• READING PASSAGE
[start]

Most of these statements are usually lies. But I was taken aback by the first statement, which is usually true. Giving source is easy. If the contract says that the developers will give a tar file from which you can build the application, why would anyone expect it to be a lie? Am I missing something?
I agree that it is generally not a lie - I didn't understand that either. But distributing source is not always easy:
- The build process may rely on a highly customized configuration or not-generally-available tools, making the source files useless to anyone other than the developer. Documenting the build process, or making the build process "bulletproof" so that it will work on other machines, may be expensive.
- The source may include intellectual property licensed from another vendor, which the developer is not allowed to redistribute to the customer.
- The source may contain trade secrets that the developer does not want to share.
- The source may contain features that apply to multiple customers, and it would not be appropriate for one customer to see what other customers are doing.
- It may be difficult to identify the exact versions of all the sources that were used to build a particular version of the software.
- The process of gathering all the sources can be expensive.
- The source may be so ugly that the developer is ashamed to let anyone else see it.
So, while distributing source may be required and expected, it's not easy and so the developer may try to avoid doing it, or may do a half-assed job of it.
Once upon a time, a sister company to the one I was in was clearly intending to take our source, split off, and compete with us. (We had enough documentation on this to win the lawsuit that ultimately occurred.) We were required to send them the source. So we converted all the names to Annnnn, stripped all the comments, and most of the carriage returns. So there's another angle on "of course you can have the source code".

[end]

• DATASET EXCERPT

[start]

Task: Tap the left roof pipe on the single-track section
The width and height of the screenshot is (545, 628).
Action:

[end]

• TASKS
A – Transcribe the stretch of the text on distributing source code from "- The source may include" through "else see it.".
B – Render this sentence from the text on distributing source code in Spanish: "The source may contain trade secrets that the developer does not want to share."
C – Pick up the text on distributing source code after its final sentence and keep writing.

• SOLVED PROBLEMS
A –
- The source may include intellectual property licensed from another vendor, which the developer is not allowed to redistribute to the customer.
- The source may contain trade secrets that the developer does not want to share.
- The source may contain features that apply to multiple customers, and it would not be appropriate for one customer to see what other customers are doing.
- It may be difficult to identify the exact versions of all the sources that were used to build a particular version of the software.
- The process of gathering all the sources can be expensive.
- The source may be so ugly that the developer is ashamed to let anyone else see it.

B – El código fuente puede contener secretos comerciales que el desarrollador no quiere compartir.

C –
A company called Gimpel Lint did this - you got compilable source, with totally cryptic identifiers, etc. No sane way to modify it, but they didn't need to deal with your particular build environment.
Some more ways to not give you the source:
- The source code comes with pre-built intermediate and executable binary files. Unfortunately, nobody notices that for one or two binary files there's no corresponding source code. Guess where the core logic of the program lies? This happens with a few Linux device drivers - the source code is actually a Windows NT .lib file loader, which loads a hacked-up Windows NT device driver distributed with the source code.
- The "source code" is the output of a compiler of a different programming language. This happened with a Modula-3 compiler I once had the pleasure of using - lots of machine-generated C code, generated from the Modula-3 source code that the vendor was not distributing. I could not collect more than 10 lines of such code without encountering system-specific integer constants.
- The source code is so non-portable that it does not compile (or sometimes even run) on a nearly identical copy of the developer's machine, much less a customer's arbitrary choice of system.
- The vendor might not have the source code any more. Occurs in single-developer situations where there's none of the usual IT niceties such as revision control, data backups, etc., or disgruntled employees and sabotage.